++++ Supplied data

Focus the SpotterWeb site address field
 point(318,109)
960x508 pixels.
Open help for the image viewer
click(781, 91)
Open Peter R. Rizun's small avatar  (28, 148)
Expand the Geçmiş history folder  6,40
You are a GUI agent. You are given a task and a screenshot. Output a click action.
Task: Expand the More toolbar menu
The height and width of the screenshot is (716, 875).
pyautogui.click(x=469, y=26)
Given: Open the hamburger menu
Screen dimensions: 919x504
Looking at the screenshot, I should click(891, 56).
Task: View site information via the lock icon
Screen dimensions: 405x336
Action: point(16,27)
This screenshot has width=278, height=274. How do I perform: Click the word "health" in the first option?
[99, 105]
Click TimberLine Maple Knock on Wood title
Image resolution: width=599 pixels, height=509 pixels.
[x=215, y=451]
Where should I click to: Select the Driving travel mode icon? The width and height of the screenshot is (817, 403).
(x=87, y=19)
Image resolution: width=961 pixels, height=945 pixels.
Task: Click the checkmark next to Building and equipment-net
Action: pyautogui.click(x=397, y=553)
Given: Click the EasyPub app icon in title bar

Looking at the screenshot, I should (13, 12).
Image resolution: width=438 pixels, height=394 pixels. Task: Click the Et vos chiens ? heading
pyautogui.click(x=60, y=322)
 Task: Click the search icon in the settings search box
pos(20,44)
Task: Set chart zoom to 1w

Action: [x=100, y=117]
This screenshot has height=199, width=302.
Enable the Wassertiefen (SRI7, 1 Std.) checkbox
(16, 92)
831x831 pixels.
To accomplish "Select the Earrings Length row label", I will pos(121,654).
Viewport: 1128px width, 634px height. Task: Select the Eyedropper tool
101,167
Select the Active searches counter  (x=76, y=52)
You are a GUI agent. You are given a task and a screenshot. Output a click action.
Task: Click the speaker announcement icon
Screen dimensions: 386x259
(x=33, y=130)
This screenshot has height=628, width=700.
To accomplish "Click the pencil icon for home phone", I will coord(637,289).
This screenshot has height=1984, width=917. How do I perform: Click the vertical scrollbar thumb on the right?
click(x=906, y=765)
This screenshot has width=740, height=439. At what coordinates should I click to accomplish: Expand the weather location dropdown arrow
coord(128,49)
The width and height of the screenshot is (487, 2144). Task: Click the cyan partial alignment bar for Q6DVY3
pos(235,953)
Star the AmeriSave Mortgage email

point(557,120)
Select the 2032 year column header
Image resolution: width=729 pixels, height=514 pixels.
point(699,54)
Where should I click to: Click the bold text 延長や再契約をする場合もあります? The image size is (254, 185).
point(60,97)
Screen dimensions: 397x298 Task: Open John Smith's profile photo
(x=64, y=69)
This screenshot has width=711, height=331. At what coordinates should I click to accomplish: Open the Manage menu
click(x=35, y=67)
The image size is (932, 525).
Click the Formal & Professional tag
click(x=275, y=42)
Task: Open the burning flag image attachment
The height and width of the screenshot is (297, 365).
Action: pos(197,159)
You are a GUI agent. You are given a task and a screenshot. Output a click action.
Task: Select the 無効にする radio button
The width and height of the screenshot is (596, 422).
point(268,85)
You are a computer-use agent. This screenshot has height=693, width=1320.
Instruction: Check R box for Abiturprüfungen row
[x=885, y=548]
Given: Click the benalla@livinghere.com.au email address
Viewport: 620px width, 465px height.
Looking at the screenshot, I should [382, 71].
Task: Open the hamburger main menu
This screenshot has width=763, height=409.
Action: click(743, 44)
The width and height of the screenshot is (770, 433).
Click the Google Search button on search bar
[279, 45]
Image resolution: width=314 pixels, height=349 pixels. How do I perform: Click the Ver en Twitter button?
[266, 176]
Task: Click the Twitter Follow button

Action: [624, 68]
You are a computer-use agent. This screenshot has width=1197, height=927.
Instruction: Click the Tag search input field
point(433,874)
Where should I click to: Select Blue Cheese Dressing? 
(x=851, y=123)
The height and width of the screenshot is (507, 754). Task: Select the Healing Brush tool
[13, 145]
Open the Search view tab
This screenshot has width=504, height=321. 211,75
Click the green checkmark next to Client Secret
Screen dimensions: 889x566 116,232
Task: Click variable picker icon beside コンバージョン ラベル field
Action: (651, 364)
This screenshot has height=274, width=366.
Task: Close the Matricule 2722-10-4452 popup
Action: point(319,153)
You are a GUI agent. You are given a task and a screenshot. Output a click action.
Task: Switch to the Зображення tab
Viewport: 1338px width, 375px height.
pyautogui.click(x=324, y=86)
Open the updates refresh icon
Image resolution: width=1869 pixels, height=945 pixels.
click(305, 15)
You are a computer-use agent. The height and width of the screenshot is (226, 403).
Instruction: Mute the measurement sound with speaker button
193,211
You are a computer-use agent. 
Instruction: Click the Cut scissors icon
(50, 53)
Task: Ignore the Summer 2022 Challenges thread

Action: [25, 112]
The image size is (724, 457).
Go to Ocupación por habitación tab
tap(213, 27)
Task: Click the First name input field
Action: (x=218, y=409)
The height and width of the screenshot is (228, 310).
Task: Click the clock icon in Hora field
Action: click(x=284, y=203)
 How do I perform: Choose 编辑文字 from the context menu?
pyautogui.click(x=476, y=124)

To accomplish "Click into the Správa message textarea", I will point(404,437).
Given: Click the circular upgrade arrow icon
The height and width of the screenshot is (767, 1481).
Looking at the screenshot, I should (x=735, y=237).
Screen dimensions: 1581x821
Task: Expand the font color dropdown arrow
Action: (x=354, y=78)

++++++++

• **Your instructions**
The full set of entries must be transcribed exactly.

• **Task solution**
Focus the SpotterWeb site address field
 point(318,109)
960x508 pixels.
Open help for the image viewer
click(781, 91)
Open Peter R. Rizun's small avatar  (28, 148)
Expand the Geçmiş history folder  6,40
You are a GUI agent. You are given a task and a screenshot. Output a click action.
Task: Expand the More toolbar menu
The height and width of the screenshot is (716, 875).
pyautogui.click(x=469, y=26)
Given: Open the hamburger menu
Screen dimensions: 919x504
Looking at the screenshot, I should click(891, 56).
Task: View site information via the lock icon
Screen dimensions: 405x336
Action: point(16,27)
This screenshot has width=278, height=274. How do I perform: Click the word "health" in the first option?
[99, 105]
Click TimberLine Maple Knock on Wood title
Image resolution: width=599 pixels, height=509 pixels.
[x=215, y=451]
Where should I click to: Select the Driving travel mode icon? The width and height of the screenshot is (817, 403).
(x=87, y=19)
Image resolution: width=961 pixels, height=945 pixels.
Task: Click the checkmark next to Building and equipment-net
Action: pyautogui.click(x=397, y=553)
Given: Click the EasyPub app icon in title bar

Looking at the screenshot, I should (13, 12).
Image resolution: width=438 pixels, height=394 pixels. Task: Click the Et vos chiens ? heading
pyautogui.click(x=60, y=322)
 Task: Click the search icon in the settings search box
pos(20,44)
Task: Set chart zoom to 1w

Action: [x=100, y=117]
This screenshot has height=199, width=302.
Enable the Wassertiefen (SRI7, 1 Std.) checkbox
(16, 92)
831x831 pixels.
To accomplish "Select the Earrings Length row label", I will pos(121,654).
Viewport: 1128px width, 634px height. Task: Select the Eyedropper tool
101,167
Select the Active searches counter  (x=76, y=52)
You are a GUI agent. You are given a task and a screenshot. Output a click action.
Task: Click the speaker announcement icon
Screen dimensions: 386x259
(x=33, y=130)
This screenshot has height=628, width=700.
To accomplish "Click the pencil icon for home phone", I will coord(637,289).
This screenshot has height=1984, width=917. How do I perform: Click the vertical scrollbar thumb on the right?
click(x=906, y=765)
This screenshot has width=740, height=439. At what coordinates should I click to accomplish: Expand the weather location dropdown arrow
coord(128,49)
The width and height of the screenshot is (487, 2144). Task: Click the cyan partial alignment bar for Q6DVY3
pos(235,953)
Star the AmeriSave Mortgage email

point(557,120)
Select the 2032 year column header
Image resolution: width=729 pixels, height=514 pixels.
point(699,54)
Where should I click to: Click the bold text 延長や再契約をする場合もあります? The image size is (254, 185).
point(60,97)
Screen dimensions: 397x298 Task: Open John Smith's profile photo
(x=64, y=69)
This screenshot has width=711, height=331. At what coordinates should I click to accomplish: Open the Manage menu
click(x=35, y=67)
The image size is (932, 525).
Click the Formal & Professional tag
click(x=275, y=42)
Task: Open the burning flag image attachment
The height and width of the screenshot is (297, 365).
Action: pos(197,159)
You are a GUI agent. You are given a task and a screenshot. Output a click action.
Task: Select the 無効にする radio button
The width and height of the screenshot is (596, 422).
point(268,85)
You are a computer-use agent. This screenshot has height=693, width=1320.
Instruction: Check R box for Abiturprüfungen row
[x=885, y=548]
Given: Click the benalla@livinghere.com.au email address
Viewport: 620px width, 465px height.
Looking at the screenshot, I should [382, 71].
Task: Open the hamburger main menu
This screenshot has width=763, height=409.
Action: click(743, 44)
The width and height of the screenshot is (770, 433).
Click the Google Search button on search bar
[279, 45]
Image resolution: width=314 pixels, height=349 pixels. How do I perform: Click the Ver en Twitter button?
[266, 176]
Task: Click the Twitter Follow button

Action: [624, 68]
You are a computer-use agent. This screenshot has width=1197, height=927.
Instruction: Click the Tag search input field
point(433,874)
Where should I click to: Select Blue Cheese Dressing? 
(x=851, y=123)
The height and width of the screenshot is (507, 754). Task: Select the Healing Brush tool
[13, 145]
Open the Search view tab
This screenshot has width=504, height=321. 211,75
Click the green checkmark next to Client Secret
Screen dimensions: 889x566 116,232
Task: Click variable picker icon beside コンバージョン ラベル field
Action: (651, 364)
This screenshot has height=274, width=366.
Task: Close the Matricule 2722-10-4452 popup
Action: point(319,153)
You are a GUI agent. You are given a task and a screenshot. Output a click action.
Task: Switch to the Зображення tab
Viewport: 1338px width, 375px height.
pyautogui.click(x=324, y=86)
Open the updates refresh icon
Image resolution: width=1869 pixels, height=945 pixels.
click(305, 15)
You are a computer-use agent. The height and width of the screenshot is (226, 403).
Instruction: Mute the measurement sound with speaker button
193,211
You are a computer-use agent. 
Instruction: Click the Cut scissors icon
(50, 53)
Task: Ignore the Summer 2022 Challenges thread

Action: [25, 112]
The image size is (724, 457).
Go to Ocupación por habitación tab
tap(213, 27)
Task: Click the First name input field
Action: (x=218, y=409)
The height and width of the screenshot is (228, 310).
Task: Click the clock icon in Hora field
Action: click(x=284, y=203)
 How do I perform: Choose 编辑文字 from the context menu?
pyautogui.click(x=476, y=124)

To accomplish "Click into the Správa message textarea", I will point(404,437).
Given: Click the circular upgrade arrow icon
The height and width of the screenshot is (767, 1481).
Looking at the screenshot, I should (x=735, y=237).
Screen dimensions: 1581x821
Task: Expand the font color dropdown arrow
Action: (x=354, y=78)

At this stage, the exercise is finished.